Con settembre riparte, anche se con estrema cautela, gran parte dell’attività della danza. Rassegne e festival sono al debutto. I corpi di ballo tornati in studio. Tutto bene dunque? E soprattutto il periodo che abbiamo vissuto cosa ha evidenziato? Cominciamo la riflessione parlando dei ballerini classici e dei corpi di ballo. -Silvia Poletti
Eppur si muove. Eccome se si muove! E si è mossa. Inscatolata dalla pandemia e relegata nei tinelli e nelle cucine. Oppure telecomandata da input ministeriali che auspicano la sopravvivenza dello spettacolo ‘dal vivo’ in una “Netflix delle Arti’ (10 milioni stanziati nel decreto Rilancio di maggio, su idea di Franceschini che ha pure convocato un gruppo di artisti sulla cresta dell’onda per discutere del progetto: per la danza il più pop di tutti, ovviamente:l’immarcescibile Roberto Bolle). La ‘danza’ si è vista, costantemente. Indefessamente. Anzi, in generale ha dimostrato una resilienza incredibile.
Nel caos gestionale e pur nelle punitive regole anti-covid ha rivelato formidabile spirito imprenditoriale con una incredibile fioritura di piattaforme digitali da cui grandi e piccole star del balletto hanno impartito ‘lezioni’ urbi et orbi. Ha scoperto e sfruttato il valore aggiunto di essere coppia nella vita oltre che nell’ arte (così da essere tra i primi a tornare in scena e danzare senza obbligo di distanziamento!). Ha utilizzato ogni social per modificare il ‘borsino’ dei danzatori più popolari, favoriti, simpatici, creativi, virtuosistici – che non si sa mai che qualche impresario possa invitare ai prossimi gala o qualche casa di moda trasformare in testimonial.
Ma attenzione: tutto questo iperattivismo è stato solo un ingannevole specchietto per le allodole- e per gli allocchi. Di chi si parla, sta a voi deciderlo.
Come più volte accoratamente avvisato da artisti del calibro di Alessandra Ferri o del coreografo Jean Christophe Maillot, la privazione dello spazio in cui fare regolarmente lezione con un maestro pronto a correzioni vere, l’impossibilità di fare prove per lungo tempo è stato -è- un rischio e un danno per l’arte della danza che potrebbe essere irreversibile. E se i singoli si sono attivati con iniziative di cui sopra, la prime vere (inconsapevoli?) vittime della lunghissima sosta rischiano di essere, in toto, le compagnie: organismi delicatissimi, che impiegano anni per raggiungere l’affiatamento e pochi giorni per perdere il magico afflato.

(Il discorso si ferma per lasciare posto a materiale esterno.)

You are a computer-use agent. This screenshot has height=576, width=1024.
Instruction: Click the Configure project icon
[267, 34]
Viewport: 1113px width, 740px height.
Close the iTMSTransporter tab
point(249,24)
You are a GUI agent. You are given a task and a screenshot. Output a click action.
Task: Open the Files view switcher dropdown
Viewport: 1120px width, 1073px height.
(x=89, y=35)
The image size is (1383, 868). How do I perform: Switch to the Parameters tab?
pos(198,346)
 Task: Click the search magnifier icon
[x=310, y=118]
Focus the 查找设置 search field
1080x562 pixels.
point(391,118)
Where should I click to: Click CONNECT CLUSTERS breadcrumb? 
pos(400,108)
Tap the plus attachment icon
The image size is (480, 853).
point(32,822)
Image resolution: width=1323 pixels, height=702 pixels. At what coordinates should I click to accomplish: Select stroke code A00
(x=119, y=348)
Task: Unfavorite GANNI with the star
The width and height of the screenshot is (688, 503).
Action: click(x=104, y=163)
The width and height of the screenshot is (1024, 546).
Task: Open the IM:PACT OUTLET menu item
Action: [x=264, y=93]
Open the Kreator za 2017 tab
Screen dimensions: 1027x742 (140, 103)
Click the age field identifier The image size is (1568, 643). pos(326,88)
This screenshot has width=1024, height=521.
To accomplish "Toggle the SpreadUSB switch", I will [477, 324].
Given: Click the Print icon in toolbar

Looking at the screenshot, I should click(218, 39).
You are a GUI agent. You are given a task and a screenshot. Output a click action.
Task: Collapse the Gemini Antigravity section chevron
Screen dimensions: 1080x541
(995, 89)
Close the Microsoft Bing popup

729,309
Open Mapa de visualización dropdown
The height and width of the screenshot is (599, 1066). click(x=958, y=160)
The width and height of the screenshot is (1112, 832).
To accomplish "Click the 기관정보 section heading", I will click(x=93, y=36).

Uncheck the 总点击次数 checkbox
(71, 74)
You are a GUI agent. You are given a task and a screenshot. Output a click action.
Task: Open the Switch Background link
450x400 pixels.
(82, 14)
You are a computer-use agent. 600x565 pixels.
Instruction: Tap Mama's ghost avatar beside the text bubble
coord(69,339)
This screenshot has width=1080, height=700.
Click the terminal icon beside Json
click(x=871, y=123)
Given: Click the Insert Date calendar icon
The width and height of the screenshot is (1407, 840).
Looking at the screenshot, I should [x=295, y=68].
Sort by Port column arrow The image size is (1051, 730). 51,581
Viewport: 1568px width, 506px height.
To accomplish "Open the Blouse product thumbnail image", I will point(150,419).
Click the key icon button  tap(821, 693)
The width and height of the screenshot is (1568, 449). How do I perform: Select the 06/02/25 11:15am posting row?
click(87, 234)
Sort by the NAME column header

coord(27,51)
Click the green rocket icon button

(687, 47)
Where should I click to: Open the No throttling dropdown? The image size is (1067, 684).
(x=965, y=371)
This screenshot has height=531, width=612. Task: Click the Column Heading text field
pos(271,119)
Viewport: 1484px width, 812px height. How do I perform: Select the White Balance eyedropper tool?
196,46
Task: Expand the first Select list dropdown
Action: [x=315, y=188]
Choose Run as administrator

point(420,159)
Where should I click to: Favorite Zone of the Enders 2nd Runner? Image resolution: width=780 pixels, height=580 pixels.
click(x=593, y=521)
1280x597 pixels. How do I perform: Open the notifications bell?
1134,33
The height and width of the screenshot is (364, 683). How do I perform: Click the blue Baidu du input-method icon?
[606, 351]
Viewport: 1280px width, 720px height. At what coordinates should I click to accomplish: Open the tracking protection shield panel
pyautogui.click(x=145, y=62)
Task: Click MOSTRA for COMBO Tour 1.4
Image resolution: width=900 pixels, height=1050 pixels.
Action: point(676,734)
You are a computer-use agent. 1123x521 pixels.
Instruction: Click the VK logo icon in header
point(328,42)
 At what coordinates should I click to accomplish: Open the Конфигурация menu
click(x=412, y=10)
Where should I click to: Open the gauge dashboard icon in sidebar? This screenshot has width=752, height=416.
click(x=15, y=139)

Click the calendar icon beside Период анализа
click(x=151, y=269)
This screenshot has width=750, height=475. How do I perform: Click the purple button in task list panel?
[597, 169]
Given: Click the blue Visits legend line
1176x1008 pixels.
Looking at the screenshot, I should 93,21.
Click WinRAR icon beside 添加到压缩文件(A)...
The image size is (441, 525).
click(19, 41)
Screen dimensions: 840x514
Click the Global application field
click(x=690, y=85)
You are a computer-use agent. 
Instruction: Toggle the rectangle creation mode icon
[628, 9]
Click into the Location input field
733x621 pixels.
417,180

In molti altri paesi dove i ‘Balletti’ sono parte vitale e organica delle istituzioni musicali si è cercato in molti modi di agevolare il lavoro dei danzatori durante il lock down: strisce di pavimenti in linoleum, piccole sbarre etc sono state fornite dai Teatri e appena possibile, con le dovute precauzioni, distanziamenti, organizzazioni di spazi e di tempi, i danzatori sono ritornati in sala ballo. Si è cercato insomma il più possibile di non deteriorare una parte rilevante della propria impresa culturale.
In Italia la rentrée è stata diversa per i corpi di ballo delle varie fondazioni: onore al merito ad Eleonora Abbagnato che a Roma si è data un gran daffare e, di concerto con la Sindaca Raggi e il sovrintendente Fuortes a giugno è riuscita ad avere spazi di prova diversi da quelli del teatro – con tutte le problematiche ad esse connesse- e così andare in produzione già a luglio, con uno spettacolo al Circo Massimo. Lo stesso a Palermo, dove il neodirettore Davide Bombana sostenuto dal ballettofilo sovrintendente Francesco Giambrone ha lavorato alla sua prima creazione in scena ad agosto. Al Teatro alla Scala invece (dove a dicembre arriva, al posto di Frederic Olivieri il nuovo direttore Manuel Legris), il corpo di ballo da marzo è rientrato in sala prove solo il 28 agosto: al buon senso di tutti gli artisti scaligeri essere riusciti a autodisciplinarsi in questi mesi neri.
Una così diversa gestione delle diverse compagnie ‘stabili’ – motivata evidentemente anche da valutazioni economiche e sindacali dei diversi teatri lirici- all’esterno fa emergere solo una cosa. Che sussiste la mancanza di coesione vera, di compatta volontà di agire tutti insieme per la causa comune, di tutela della professione e del suo standard. È stata persa una grande occasione e di fatto, se non ‘indeboliti’ ancor di più, con i loro particolarismi e individualismi i danzatori italiani restano isolati e per questo facilmente manovrabili.